Uh, Right

Decimal arithmetic is a contrivance of man for computing numbers, and not a property of time, space, or matter. It belongs essentially to the keeping of accounts, but is merely an incident to the transactions of trade. Nature has no partiality for the number 10; and the attempt to shackle her freedom with them [decimal gradations], will for ever prove abortive.

— John Quincy Adams, recommending against the metric system in 1821, as reported in Chambers’ Edinburgh Journal, May 15, 1852

Silly Old Bear

Psychological diagnoses of inhabitants of the Hundred Acre Wood, according to an article published in the Canadian Medical Association Journal, 2000:

  • Winnie-the-Pooh: ADHD, inattentive subtype; OCD (provisional diagnosis); borderline intellectual functioning (Very Little Brain)
  • Piglet: Generalized anxiety disorder
  • Eeyore: Dysthymic disorder
  • Rabbit: Narcissistic personality disorder
  • Owl: Reading disorder
  • Tigger: ADHD, hyperactivity-impulsivity subtype

“Pooh needs intervention,” the authors conclude. “We feel drugs are in order. We cannot but wonder how much richer Pooh’s life might be were he to have a trial of low-dose stimulant medication. With the right supports, including methylphenidate, Pooh might be fitter and more functional and perhaps produce (and remember) more poems.”

Naming Rights

Some paleontologists have a sense of humor. When Jenny Clack of the University of Cambridge discovered a fossil amphibian in the bed of an ancient swamp, she named it Eucritta melanolimnetes.
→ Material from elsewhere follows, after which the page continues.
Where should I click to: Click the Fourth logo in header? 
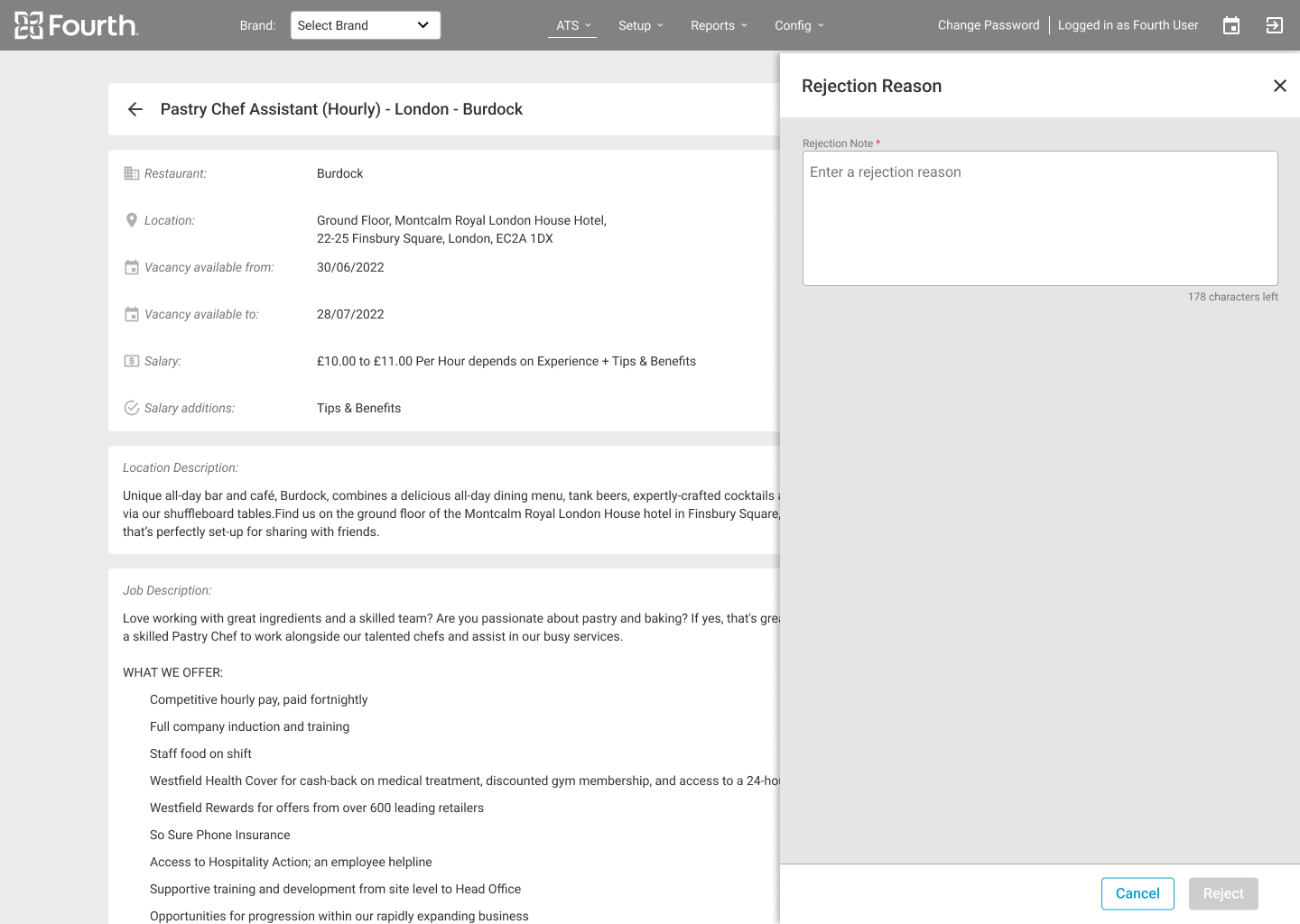pyautogui.click(x=77, y=25)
That’s Greek for “the creature from the black lagoon.”

The Loneliest Number?

In most lists of numbers, the leading digit 1 occurs about 30 percent of the time.
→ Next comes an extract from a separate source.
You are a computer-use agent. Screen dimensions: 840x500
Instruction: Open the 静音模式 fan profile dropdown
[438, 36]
That’s Benford’s Law, named for the American physicist Frank Benford. It’s surprising, but it’s true, and it applies to most statistics relating to society and the natural world, from street addresses to the lengths of rivers.

It can even be used to detect fraud. When people make up lists of numbers, they tend to use too few leading 1s.

Great Moments in Science

In 1994, 17-year-old Boy Scout David Hahn decided to build a nuclear breeder reactor in his backyard shed in Michigan. He gathered radioactive material from smoke detectors, camping lanterns, clocks and gunsights, hoping to transform them into fissionable isotopes in a hollowed-out block of lead.

He should have stuck to homework. The experiment started to emit toxic levels of radiation, and he was trying to dismantle it when the police found him and brought in the FBI and the Nuclear Regulatory Commission. To his mother’s dismay, her property was declared a Superfund hazardous materials cleanup site, and the shed was moved to Utah and buried as low-level radioactive waste.

On the bright side, Hahn made Eagle Scout.